Debunking the 100x GPU vs CPU myth – I love having GPUs available, I couldn’t have done my recent deep belief web demo without them, but this paper matches my experiences. You can do amazing things with highly-tuned CPU code, and in a lot of real applications any speed gains on the computation side are swamped by the time it takes to transfer data to and from the graphics card.
OpenStreetMap isn’t all that open – I never understood the intent of the bondage-and-discipline open database license OSM adopted, but in practice it means that it’s very hard to use for general geocoding. If you use the data to look up the coordinates of a street address, then any data derived from that position is subject to the attribution and sharing requirements in any application it’s used in, no matter how many generations removed from the original.

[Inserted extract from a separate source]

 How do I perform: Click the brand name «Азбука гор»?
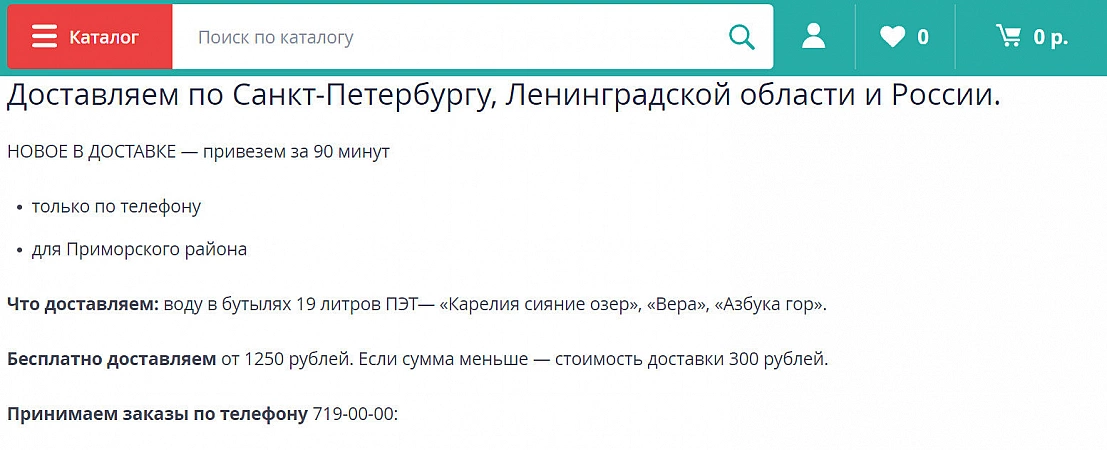point(769,303)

I can’t ask users of the Data Science Toolkit to publicly share their spreadsheets just because I’ve added a lat, lon column for them, so I’m using alternative open sources that don’t infect data sets they interact with.
Privacy in sensor-driven human data collection – I’m not sold on all the recommendations, but this working paper is a must-read if you’re working with sensor data and want to understand where the land mines are. Even plain-old accelerometer data can be very revealing.

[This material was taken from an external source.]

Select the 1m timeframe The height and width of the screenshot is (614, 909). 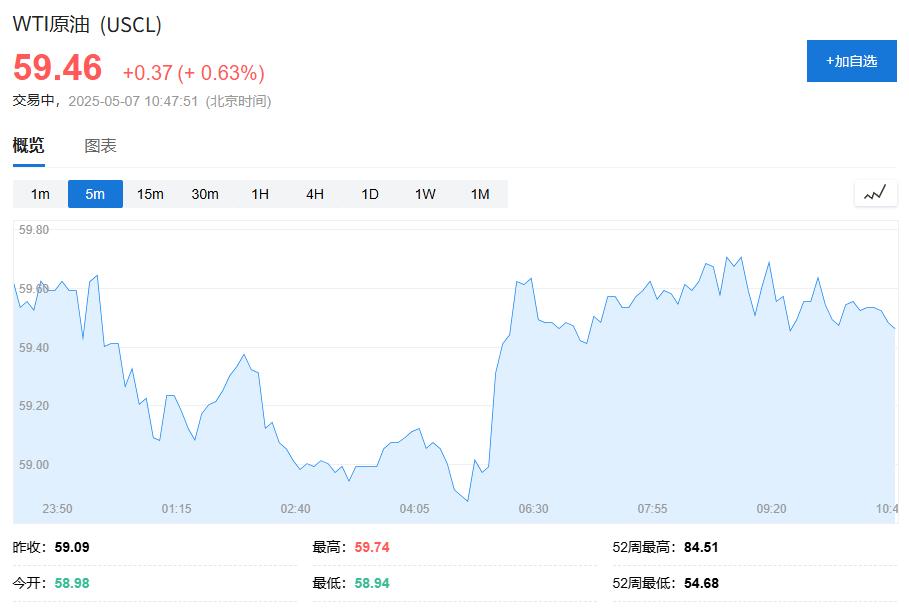tap(39, 194)
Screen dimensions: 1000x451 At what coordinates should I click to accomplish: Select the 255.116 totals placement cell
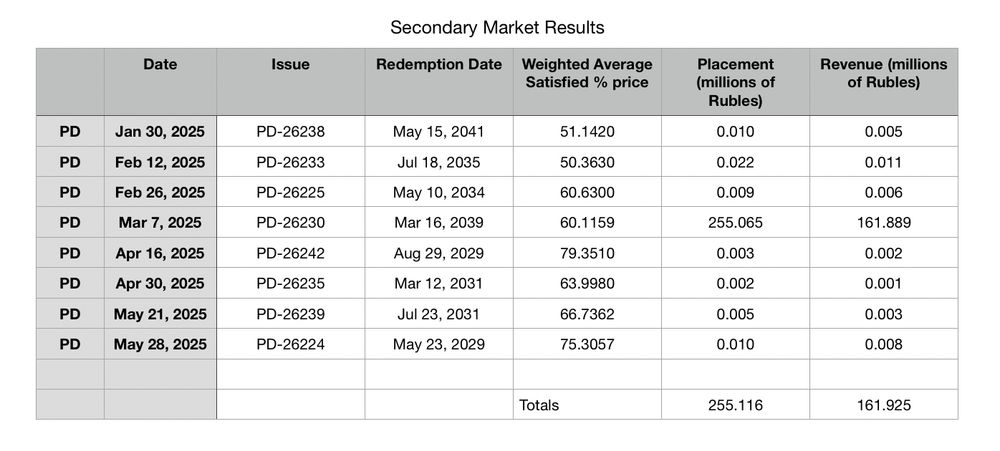point(735,404)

Biometric word list – Like “Alpha/Tango/Foxtrot”, but for clearly speaking byte streams aloud, with words picked to minimize errors. Full of fragments of stories, including a “skydive racketeer”, “facial fortitude”, “slingshot rebellion”, and “highchair holiness”.
Potential, possible, or probable predatory scholarly open-access publishers – The dark side of the opening of the academic world, I keep getting contacted by dodgy-looking publications, so this list looks like a great resource. [Update – Cameron Neylon has a good comment on the background of this list. I’ll be looking at his suggestions instead!]